* Exercise
Extract every line of the listing below that contains the word "menu". Case counts.

* Raw records
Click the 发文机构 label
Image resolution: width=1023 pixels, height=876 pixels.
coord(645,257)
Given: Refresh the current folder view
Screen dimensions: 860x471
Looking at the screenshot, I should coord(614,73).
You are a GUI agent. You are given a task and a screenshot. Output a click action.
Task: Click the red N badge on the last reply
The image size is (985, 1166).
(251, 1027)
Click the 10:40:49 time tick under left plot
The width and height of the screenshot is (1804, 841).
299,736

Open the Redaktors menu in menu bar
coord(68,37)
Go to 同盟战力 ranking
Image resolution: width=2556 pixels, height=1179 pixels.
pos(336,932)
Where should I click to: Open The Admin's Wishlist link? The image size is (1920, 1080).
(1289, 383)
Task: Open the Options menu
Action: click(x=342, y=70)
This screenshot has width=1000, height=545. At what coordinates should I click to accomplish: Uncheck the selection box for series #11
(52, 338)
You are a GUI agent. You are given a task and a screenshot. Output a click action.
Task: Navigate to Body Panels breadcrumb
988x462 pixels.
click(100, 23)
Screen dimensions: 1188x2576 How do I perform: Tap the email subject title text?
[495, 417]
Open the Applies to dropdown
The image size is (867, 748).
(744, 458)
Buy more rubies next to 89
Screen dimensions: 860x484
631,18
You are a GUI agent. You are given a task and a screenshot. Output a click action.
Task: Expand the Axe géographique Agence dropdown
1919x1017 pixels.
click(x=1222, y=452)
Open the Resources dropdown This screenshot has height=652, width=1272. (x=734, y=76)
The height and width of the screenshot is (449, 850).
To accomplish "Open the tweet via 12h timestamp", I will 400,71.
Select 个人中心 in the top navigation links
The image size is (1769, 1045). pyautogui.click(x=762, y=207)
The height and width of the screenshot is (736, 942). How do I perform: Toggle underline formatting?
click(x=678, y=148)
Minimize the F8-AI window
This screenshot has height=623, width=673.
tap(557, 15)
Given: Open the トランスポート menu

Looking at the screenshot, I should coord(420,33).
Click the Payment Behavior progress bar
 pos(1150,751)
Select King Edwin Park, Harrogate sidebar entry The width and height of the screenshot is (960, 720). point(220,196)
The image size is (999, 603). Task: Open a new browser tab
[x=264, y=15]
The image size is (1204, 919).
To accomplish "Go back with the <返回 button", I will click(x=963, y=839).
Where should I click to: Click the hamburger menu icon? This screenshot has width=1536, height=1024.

* The solution
Open the Redaktors menu in menu bar
Task: Open the Options menu
Given: Open the トランスポート menu
Where should I click to: Click the hamburger menu icon? This screenshot has width=1536, height=1024.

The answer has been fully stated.